For engines without explicitly specified arguments, the default arguments are set in a single location:

c.SSHEngineSetLauncher.engine_args = ['--profile-dir=/path/to/profile_ssh']

Current limitations of the SSH mode of ipcluster are:

  • Untested and unsupported on Windows. Would require a working ssh on Windows. Also, we are using shell scripts to setup and execute commands on remote hosts.
Moving files with SSH

SSH launchers will try to move connection files, controlled by the to_send and to_fetch configurables. If your machines are on a shared filesystem, this step is unnecessary, and can be skipped by setting these to empty lists:

c.SSHLauncher.to_send = []
c.SSHLauncher.to_fetch = []

If our default guesses about paths don’t work for you, or other files should be moved, you can manually specify these lists as tuples of (local_path, remote_path) for to_send, and (remote_path, local_path) for to_fetch. If you do specify these lists explicitly, IPython will not automatically send connection files, so you must include this yourself if they should still be sent/retrieved.

IPython on EC2 with StarCluster

The excellent StarCluster toolkit for managing Amazon EC2 clusters has a plugin which makes deploying IPython on EC2 quite simple. The starcluster plugin uses ipcluster with the SGE launchers to distribute engines across the EC2 cluster. See their ipcluster plugin documentation for more information.

Using the ipcontroller and ipengine commands

It is also possible to use the ipcontroller and ipengine commands to start your controller and engines. This approach gives you full control over all aspects of the startup process.

Starting the controller and engine on your local machine

To use ipcontroller and ipengine to start things on your local machine, do the following.

First start the controller:

$ ipcontroller

Next, start however many instances of the engine you want using (repeatedly) the command:

$ ipengine

The engines should start and automatically connect to the controller using the JSON files in IPYTHONDIR/profile_default/security. You are now ready to use the controller and engines from IPython.

Warning

The order of the above operations may be important. You must start the controller before the engines, unless you are reusing connection information (via --reuse), in which case ordering is not important.

Note

On some platforms (OS X), to put the controller and engine into the background you may need to give these commands in the form (ipcontroller &) and (ipengine &) (with the parentheses) for them to work properly.

Starting the controller and engines on different hosts

When the controller and engines are running on different hosts, things are slightly more complicated, but the underlying ideas are the same:

  1. Start the controller on a host using ipcontroller. The controller must be instructed to listen on an interface visible to the engine machines, via the ip command-line argument or HubFactory.ip in ipcontroller_config.py:

    $ ipcontroller --ip=192.168.1.16
    
    # in ipcontroller_config.py
    HubFactory.ip = '192.168.1.16'
    
  2. Copy ipcontroller-engine.json from IPYTHONDIR/profile_<name>/security on the controller’s host to the host where the engines will run.

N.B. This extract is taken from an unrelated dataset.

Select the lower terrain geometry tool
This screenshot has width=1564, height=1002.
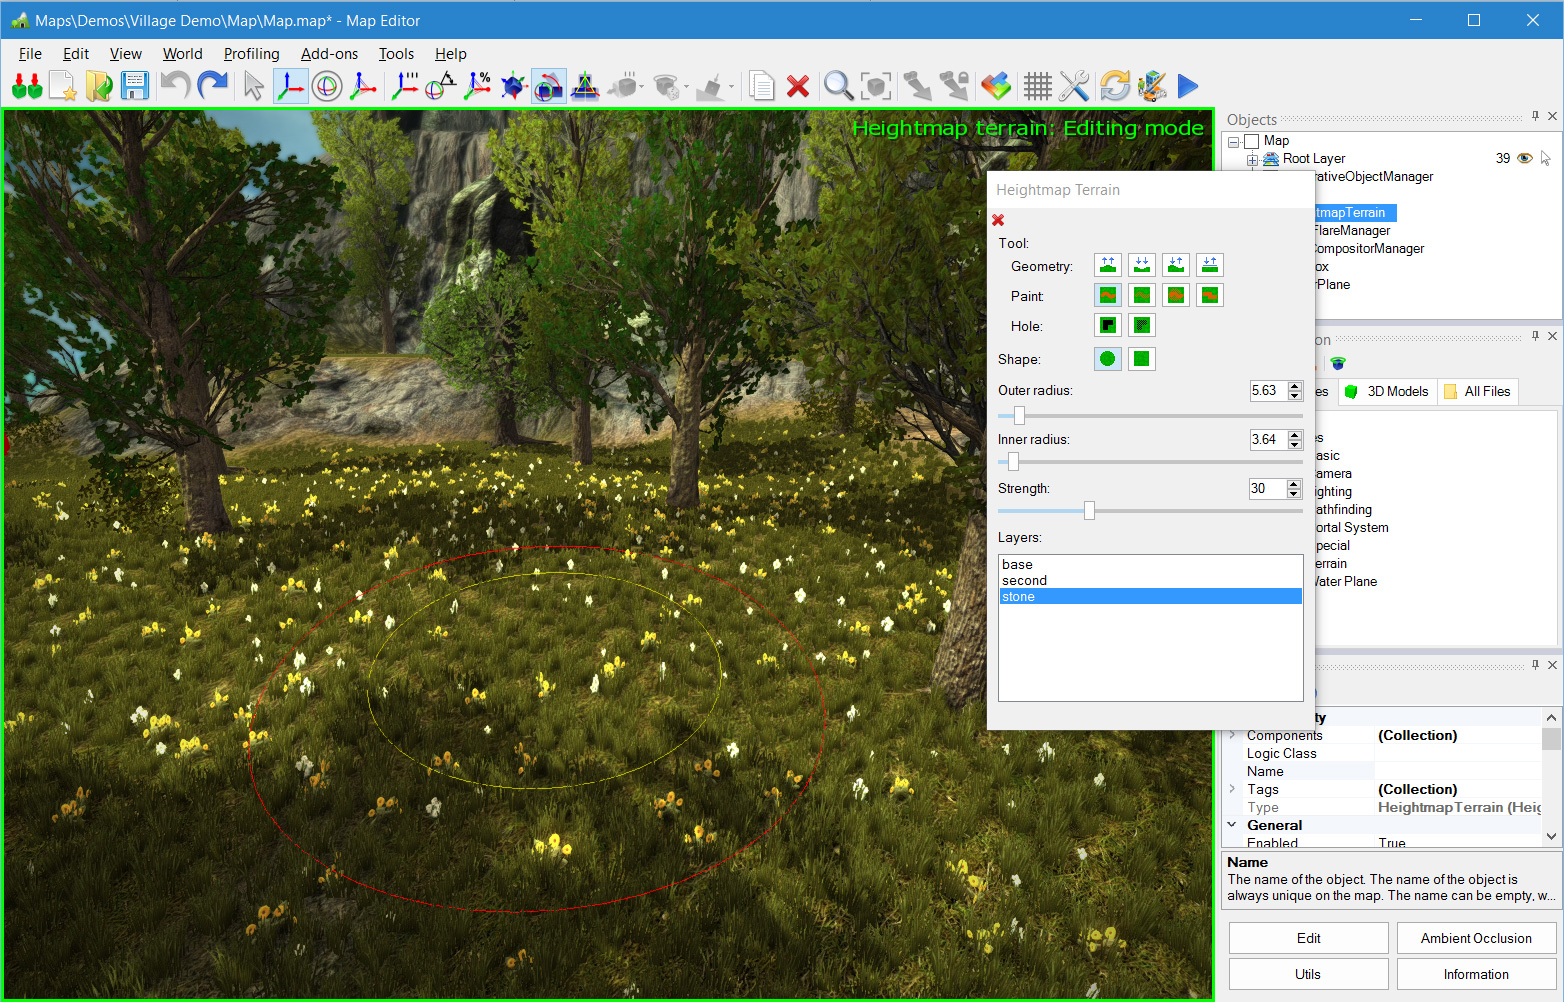pyautogui.click(x=1142, y=265)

  3. Use ipengine on the engine’s hosts to start the engines.

The only thing you have to be careful of is to tell ipengine where the ipcontroller-engine.json file is located. There are two ways you can do this:

  • Put ipcontroller-engine.json in the IPYTHONDIR/profile_<name>/security directory on the engine’s host, where it will be found automatically.
  • Call ipengine with the --file=full_path_to_the_file flag.

The file flag works like this:

$ ipengine --file=/path/to/my/ipcontroller-engine.json

Note

If the controller’s and engine’s hosts all have a shared file system (IPYTHONDIR/profile_<name>/security is the same on all of them), then things will just work!

SSH Tunnels

If your engines are not on the same LAN as the controller, or you are on a highly restricted network where your nodes cannot see each others ports, then you can use SSH tunnels to connect engines to the controller.

Note

This does not work in all cases. Manual tunnels may be an option, but are highly inconvenient. Support for manual tunnels will be improved.

You can instruct all engines to use ssh, by specifying the ssh server in ipcontroller-engine.json:

{
  "url":"tcp://192.168.1.123:56951",
  "exec_key":"26f4c040-587d-4a4e-b58b-030b96399584",
  "ssh":"user@example.com",
  "location":"192.168.1.123"
}

This will be specified if you give the --enginessh=use@example.com argument when starting ipcontroller.

Or you can specify an ssh server on the command-line when starting an engine:

$> ipengine --profile=foo --ssh=my.login.node

For example, if your system is totally restricted, then all connections will actually be loopback, and ssh tunnels will be used to connect engines to the controller:

[node1] $> ipcontroller --enginessh=node1
[node2] $> ipengine
[node3] $> ipcluster engines --n=4

Or if you want to start many engines on each node, the command ipcluster engines –n=4 without any configuration is equivalent to running ipengine 4 times.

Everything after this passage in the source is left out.